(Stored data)
=== Section Start ===
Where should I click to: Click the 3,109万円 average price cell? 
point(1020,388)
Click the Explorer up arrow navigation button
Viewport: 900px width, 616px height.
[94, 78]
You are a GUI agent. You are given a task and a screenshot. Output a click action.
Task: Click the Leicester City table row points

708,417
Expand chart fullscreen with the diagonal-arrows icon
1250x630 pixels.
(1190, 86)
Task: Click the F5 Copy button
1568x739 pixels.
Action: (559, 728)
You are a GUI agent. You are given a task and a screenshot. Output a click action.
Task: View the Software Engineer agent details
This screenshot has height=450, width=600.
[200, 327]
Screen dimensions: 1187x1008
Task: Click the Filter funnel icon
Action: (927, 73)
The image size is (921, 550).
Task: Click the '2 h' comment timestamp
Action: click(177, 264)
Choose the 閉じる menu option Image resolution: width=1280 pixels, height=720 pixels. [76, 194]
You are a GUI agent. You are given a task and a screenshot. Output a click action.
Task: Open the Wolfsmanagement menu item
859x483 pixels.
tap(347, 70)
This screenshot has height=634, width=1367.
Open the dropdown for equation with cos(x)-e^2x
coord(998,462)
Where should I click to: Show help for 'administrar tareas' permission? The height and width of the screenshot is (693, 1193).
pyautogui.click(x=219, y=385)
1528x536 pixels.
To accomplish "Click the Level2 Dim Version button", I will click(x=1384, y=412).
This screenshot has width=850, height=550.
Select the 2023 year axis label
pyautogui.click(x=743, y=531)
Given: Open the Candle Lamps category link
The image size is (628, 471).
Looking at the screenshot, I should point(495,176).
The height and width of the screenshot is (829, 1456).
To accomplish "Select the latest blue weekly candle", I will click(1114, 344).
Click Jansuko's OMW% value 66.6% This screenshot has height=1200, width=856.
=== Section End ===
Assignment: Set down the records once more, character for character.

Exercise result:
Where should I click to: Click the 3,109万円 average price cell? 
point(1020,388)
Click the Explorer up arrow navigation button
Viewport: 900px width, 616px height.
[94, 78]
You are a GUI agent. You are given a task and a screenshot. Output a click action.
Task: Click the Leicester City table row points

708,417
Expand chart fullscreen with the diagonal-arrows icon
1250x630 pixels.
(1190, 86)
Task: Click the F5 Copy button
1568x739 pixels.
Action: (559, 728)
You are a GUI agent. You are given a task and a screenshot. Output a click action.
Task: View the Software Engineer agent details
This screenshot has height=450, width=600.
[200, 327]
Screen dimensions: 1187x1008
Task: Click the Filter funnel icon
Action: (927, 73)
The image size is (921, 550).
Task: Click the '2 h' comment timestamp
Action: click(177, 264)
Choose the 閉じる menu option Image resolution: width=1280 pixels, height=720 pixels. [76, 194]
You are a GUI agent. You are given a task and a screenshot. Output a click action.
Task: Open the Wolfsmanagement menu item
859x483 pixels.
tap(347, 70)
This screenshot has height=634, width=1367.
Open the dropdown for equation with cos(x)-e^2x
coord(998,462)
Where should I click to: Show help for 'administrar tareas' permission? The height and width of the screenshot is (693, 1193).
pyautogui.click(x=219, y=385)
1528x536 pixels.
To accomplish "Click the Level2 Dim Version button", I will click(x=1384, y=412).
This screenshot has width=850, height=550.
Select the 2023 year axis label
pyautogui.click(x=743, y=531)
Given: Open the Candle Lamps category link
The image size is (628, 471).
Looking at the screenshot, I should point(495,176).
The height and width of the screenshot is (829, 1456).
To accomplish "Select the latest blue weekly candle", I will click(1114, 344).
Click Jansuko's OMW% value 66.6% This screenshot has height=1200, width=856.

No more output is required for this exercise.